Nel brano di Isaia, che narra del ritorno del popolo
di Israele da Babilonia, vi sono però delle inesattezze di carattere
geografico: il percorso da Babilonia a Gerusalemme non passa attraverso il
deserto ma verso il Nord. Qui, dunque, il deserto rappresenta, ancora una
volta, un “luogo teologico”: là dove l’uomo o la prima umanità aveva fallito,
era necessario riprendere il cammino, intraprendere un nuovo inizio. Il deserto
è situato anche nelle vicinanze di Betlemme, quasi a significare che fuori
dalla terra che ha dato la vita al figlio di Dio vi è il deserto, l’aridità per
eccellenza, la morte.
E proprio in prossimità del deserto era nato
Giovanni Battista che, nella penitenza e nella sobrietà («Giovanni - cf Gv 1, 6
- era vestito di peli di cammello, con una cintura di pelle attorno ai fianchi,
e mangiava cavallette e miele selvatico») combatteva la battaglia contro il
demonio per riconoscere lo “Sposo che sarebbe arrivato”, Gesù.
Il Vescovo livornese nella sua omelia ha
sottolineato dunque, l’importanza dei fatti, della verità: la profezia del
profeta Isaia si realizza perché Gesù è venuto davvero in mezzo a noi. «Bisogna
unire il kerigma e i carismi alla
conoscenza perché il cristianesimo è ragionevole, esorta a credere in quello
che è stato visto, toccato e udito».
Da questa verità scaturisce un gioioso messaggio di
speranza: “l’imperatore della morte” (così mons. Giusti definisce il demonio)

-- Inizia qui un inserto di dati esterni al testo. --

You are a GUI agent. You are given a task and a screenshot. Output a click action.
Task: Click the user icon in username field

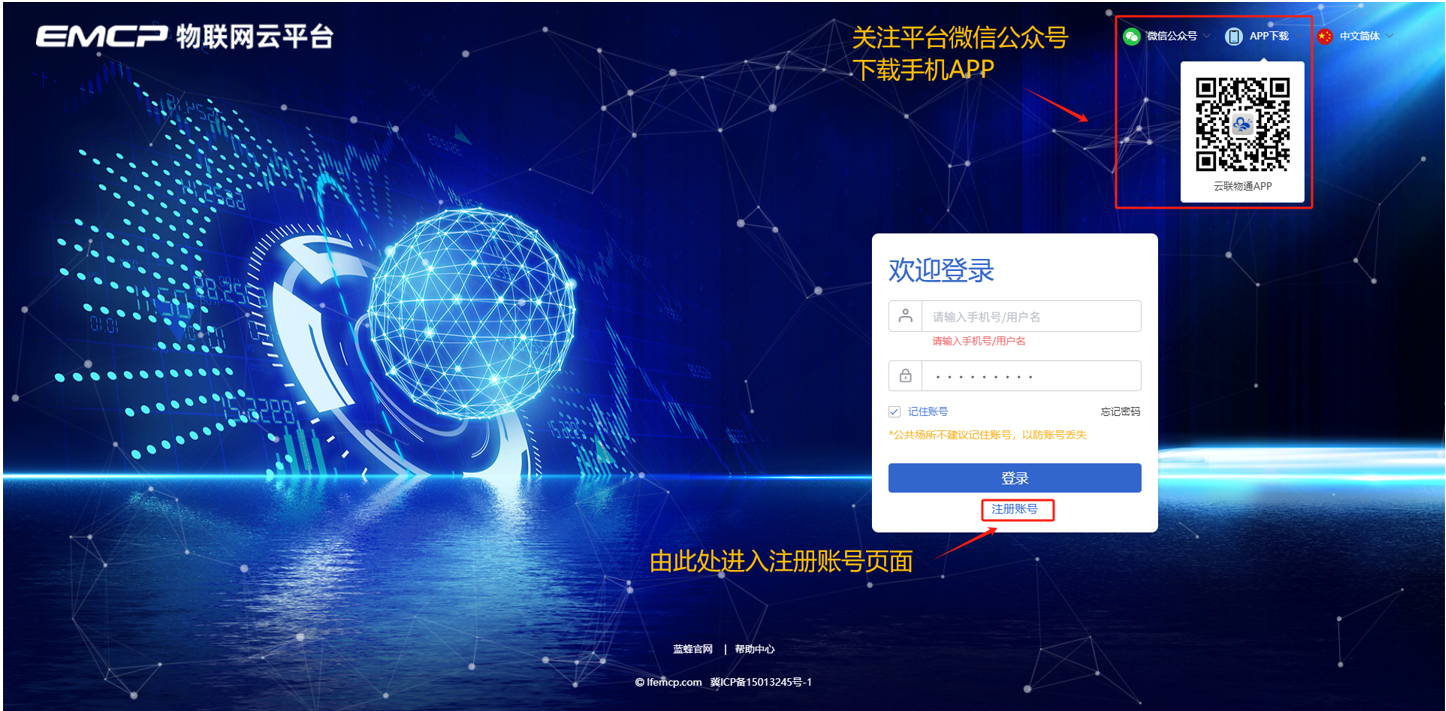(905, 316)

non può prevalere sulla vita! Non possiamo arrenderci e inchinarci a questo
spietato imperatore schierandoci a favore dell’aborto, dell’eutanasia,
dell’abbandono di chi è nella malattia o del rifiuto del diverso! Il nostro
amore verso la vita deve essere totale, senza distinzioni, discriminazioni,
nella docilità allo Spirito. È questo il momento di scegliere da quale parte
stare: o ci inginocchiamo all’imperatore o abbracciamo l’Amore. La paura della
morte ci sta attirando verso falsi valori, false idolatrie (il tradimento,
l’egoismo, la sensazione della mancanza di gioie) ma l’Amore è vita, è gioia, è
Dio.
«Allora – ha concluso mons. Giusti – crediamo
nell’Amore e crediamo che tutto risuscita nell’Amore». I fatti, i segni della
storia ci dimostrano che tutto è possibile in Dio e che Dio può trasformare
tutto. Questo deve essere il nostro impegno missionario: in un tempo come
questo, dobbiamo annunciare la pienezza dell’Amore, nelle nostre famiglie, nei
nostri gruppi, nelle nostre comunità.